How about your own personal preference. Can you give us names of some bands we need to check out that we maybe haven’t seen yet? Who are you listening to the most these days?
Roy: People should take a chance with a dark horse lineup of Artomatic on June 3 with Luna (aka Raven Jackson) and newly named Austin and Olivia (formerly named Bird Watchers Club and before that, Skeleton Twins). To pigeonhole their sound as merely indie folk would be an injustice. I think that’s what they would say as well; it’s original, sparkling and good in so many ways. To me, they kind of channel what I like about Sufjan Stevens, sun kil moon and Iron & Wine, where they may use acoustic instruments but bring a breath of fresh creative swing to their craft. And who I’m listening to most these days? Outside of these bands, Juana Molina, St. Vincent, Prince Rama, Tribe Called Quest (RIP Phife), Thao & get down stay down, Tuneyards, Dirty Projectors, LCD Soundsystem, Black Moth Super Rainbow, African soukous music like Franco, and of course, Prince — RIP.
Soren: I‘m going to echo Roy again on this one. June 3 is going to be great night at Artomatic. My personal preferences are over the place, really. But I do have to say with complete confidence that Hop Along’s “Painted Shut” was by far the best album released in 2015. I listen to that at least once a week. Yellow K records based out of Frostburg also has some really great bands on their roster — acts like William Alexander and Japanese Breakfast. So that’s the newest stuff I’ve been listening to. My staple listening recently has been stuff like J Mascis, Pavement, Cat Power, Built to Spill, and Yuck.
What’s your perception of the local music scene in Frederick currently?

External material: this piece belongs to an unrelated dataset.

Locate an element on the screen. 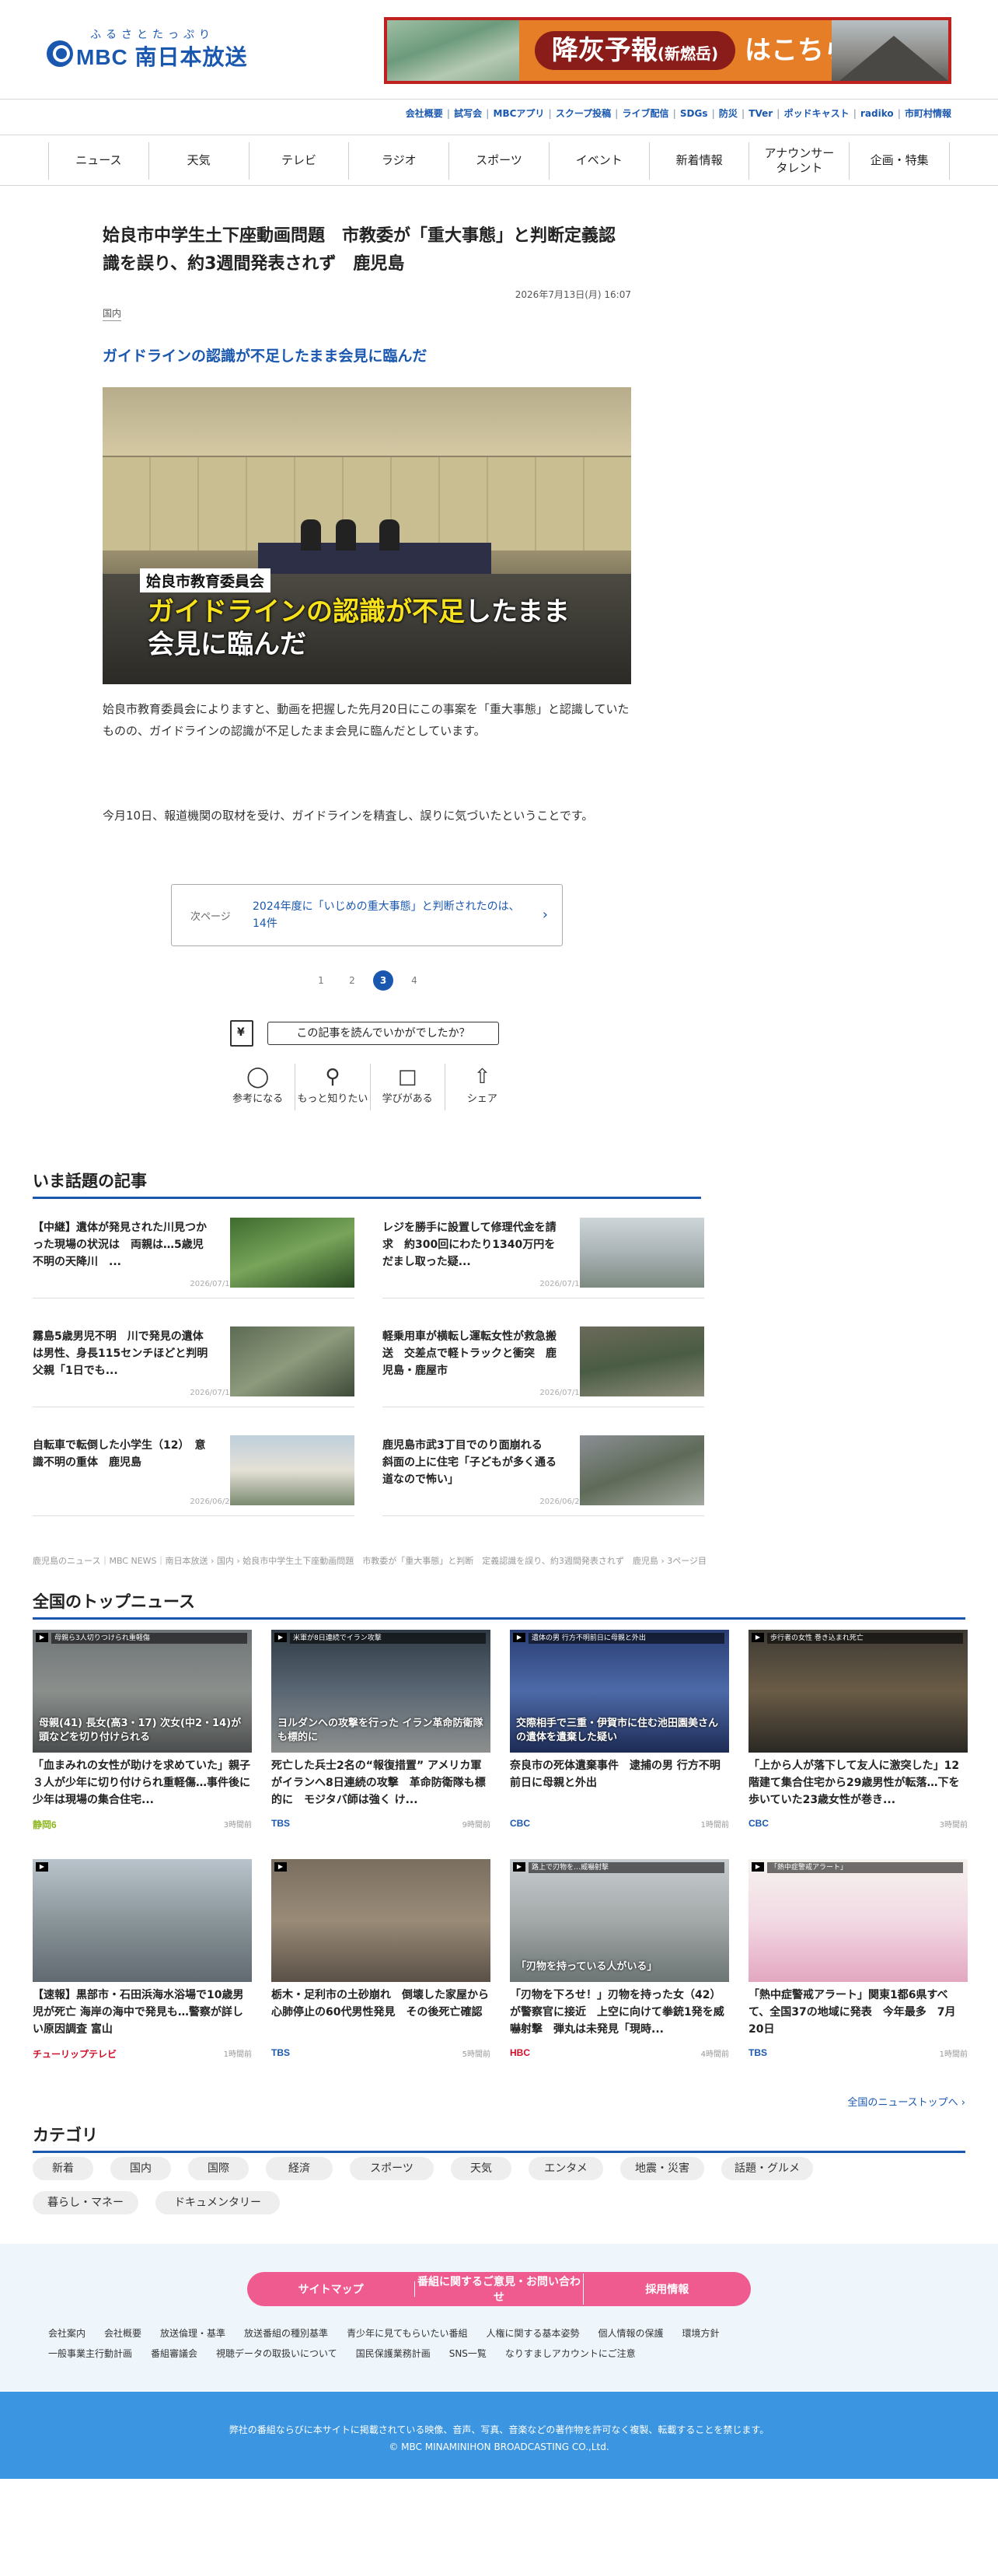 Image resolution: width=998 pixels, height=2576 pixels. share-button: ⇧ シェア is located at coordinates (482, 1087).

Roy: Growing, pretty decent but stymied — we don’t have a permanent midsize venue (the 200 East Art Haus helps, but its future is uncertain). That really impacts the growth of the local music scene for many reasons; but it’s a solveable situation. All that said, it’s amazing to see what these Frederick bands can do creatively. The diversity of bands is mind-blowing actually. Take, for instance, hip-hop — J Berd, Stitch Early and Retro/Ricole holding things down with their brand of underground hip-hop in a city not really known for hip-hop. It speaks volumes about the drive that area musicians here have, to survive and hopefully to thrive into the future.
Soren: I’m energized by it. I’ve been involved here for the last five years; pretty much since I moved downtown in the summer of 2010. There are so, so, so many talented musicians here. A lot of really great people doing a lot of really great things. I do think we could go further as a music community, as Roy says, if we had a permanent mid-sized venue.
What categorizes a successful Artomatic, music-wise, for you guys?
Roy: A synergy of quality music blowing away audiences and melting people’s faces off. From there, spewing into the streets as a result: A conversation continuing about the legit music scene here and the absolute need for a cultural anchor to the city in the form of a mid-size venue.
Soren: Yeah! Success in this regard is getting people, not just musicians, but people who appreciate music as well, excited about what their peers are doing and about the future of music in Frederick. If we can manage to promote this in a way to find new fans for these bands or get people to experience music that they may not have gone out of their way to see, that’s successful to me, too.
And finally, what can we expect from this slate of music you guys have curated for Artomatic 2016?
Roy: Be prepared for world peace as a result of the bliss people will experience from Artomatic music 2016. Falling short of that, at least more bliss than before the festival started.
Soren: Expect an absolutely killer line-up of super talented super entertaining acts for an entire month. Also definitely world peace.